Semana Missionária da Diocese de Campo Limpo começa com Santa Missa e peregrinos de vários países e estados brasileiros

Welcome! Bienvenido! Benvenuto! Willkommen! 歡迎! Welkon! Fogadtatás! Bem vindos! 

Estas frases deram o tom de como seria a acolhida aos jovens peregrinos vindos de outros países à Diocese de Campo Limpo. Eles participam da Semana Missionária, uma série de atividades que acontece simultaneamente em todas as dioceses do Brasil e antecede a Jornada Mundial da Juventude. 

A Catedral Santuário Sagrada Família acolheu os jovens com a celebração da Santa Missa de abertura de Semana Missionária presidida pelo bispo diocesano, Dom Luiz Antonio Guedes e concelebrada por Dom Jean-Claude Hollerich, Arcebispo de Luxemburgo; Dom José Ignacio Munilla Aguire, Bispo de San Sebastián (Espanha); Dom Xavier Novell Gomá, Bispo de Solsona (Espanha) e Dom Emílio Pignoli, bispo emérito de Campo Limpo, além de vários padres da diocese, de outros estados brasileiros e outros países. 

Até o próximo sábado, uma série de atividades será desenvolvida nas paróquias envolvendo todos os peregrinos entre caminhadas, visitas missionárias, vigília eucarística, programação cultural e missas que vão preparar os peregrinos para a JMJ. 

Vários jovens da Diocese de Campo Limpo já estão com as malas prontas para desembarcarem no Rio de Janeiro e participar da Jornada Mundial. É o caso de Adriana Silva Santos da Paróquia São João Batista de Taboão da Serra. Segundo ela, “estamos nos preparando há muito tempo e nosso grupo vai para o Rio no dia 25 e pretendemos participar de todas as atividades. Será uma benção muito grande estar lá, perto do Papa. Achei que não iria conseguir vaga, mas graças a Deus eu vou”, disse. 

A Missa de abertura da Semana Missionária foi um “termômetro” de como será a JMJ. O pátio em frente à Catedral Santuário Sagrada Família se transformou num “ponto de encontro” de jovens do mundo todo. As bandeiras dos países presentes eram agitadas a todo o momento e cada peregrino novo que chegava a alegria e as boas vindas dos jovens o faziam se “sentir em casa”. 

Foi o sentimento do congolês Francisco Munyika que está no Brasil pela primeira vez. Tendo como sede a Paróquia Nossa Senhora das Graças, Francisco ficou encantado com a hospitalidade brasileira e garantiu: “não dá mais vontade de voltar para o Congo; quero ficar no Brasil”. Ele fez questão de falar com Dom Luiz Antonio Guedes após a celebração. 

Outro peregrino que quis contar um pouco de sua vida para o bispo diocesano de Campo Limpo foi o húngaro Peter Kovács.

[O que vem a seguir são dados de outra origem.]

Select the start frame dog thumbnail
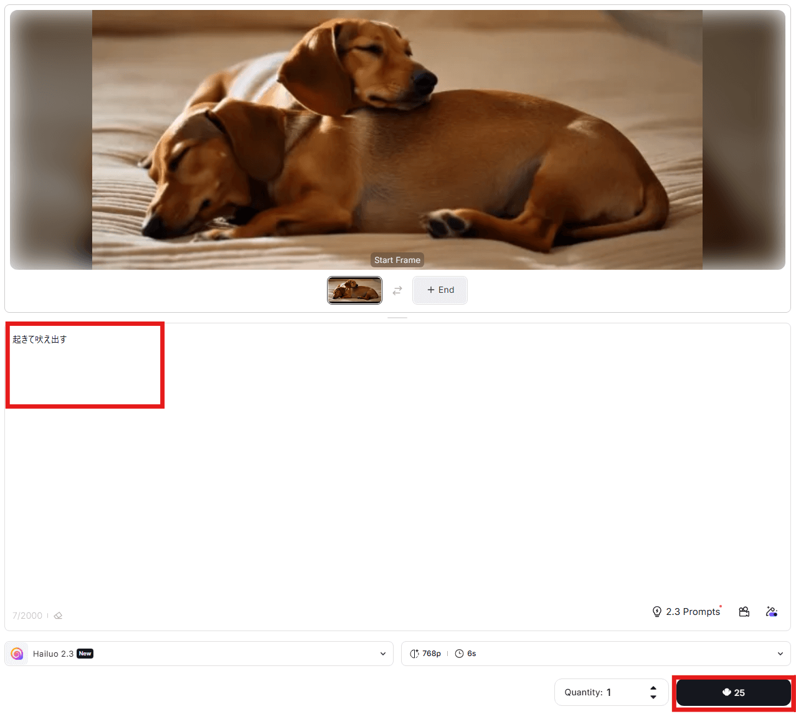The image size is (796, 714). (x=354, y=290)
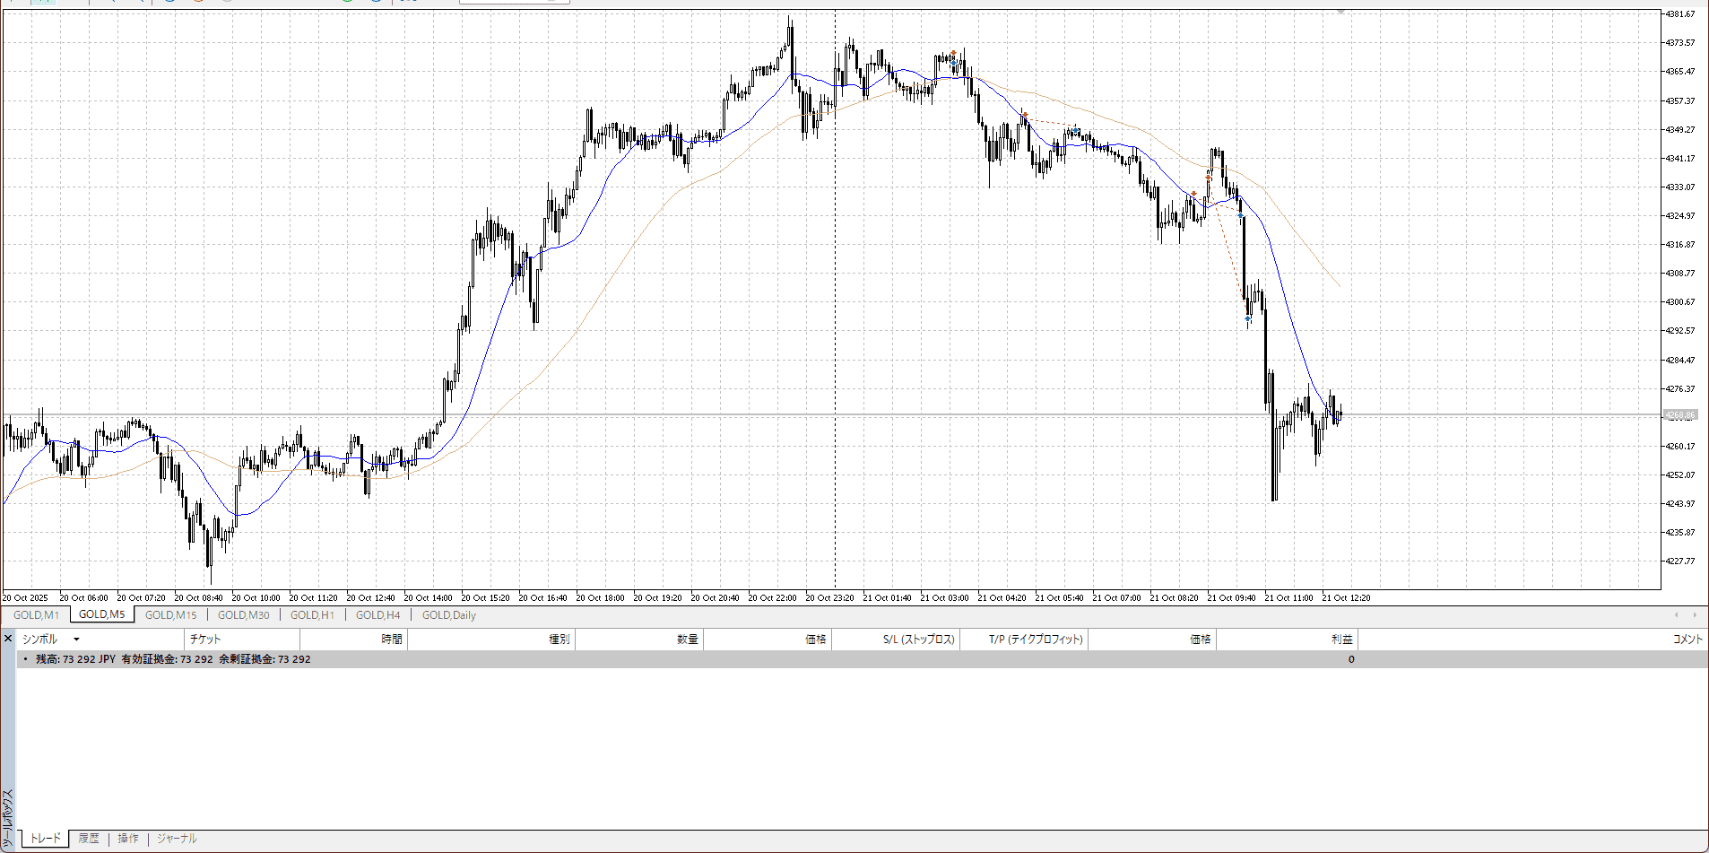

Instalado no Mosteiro São Geraldo, Peter afirma que são quatro os motivos que o trouxeram ao Brasil. O mais importante, segundo ele, é receber uma benção especial do Papa Francisco durante a JMJ. Outro motivo é conhecer o trabalho missionário que a Igreja faz nas comunidades mais carentes. Ele conta que seu tio-avô era padre e foi enviado ao Brasil como missionário. “Meu avô contava sobre o trabalho que era realizado aqui pelo seu irmão e isso me chamou muito a atenção. Os meus pais disseram que o meu nome é em homenagem a ele e agora tenho a oportunidade de ver tudo isso bem de perto”, comenta em inglês. 

Ambos os peregrinos receberam uma benção especial de Dom Luiz que ficou impressionado com os relatos. “São histórias de vida, realidades que só temos a oportunidade de conhecer em eventos como estes”, disse.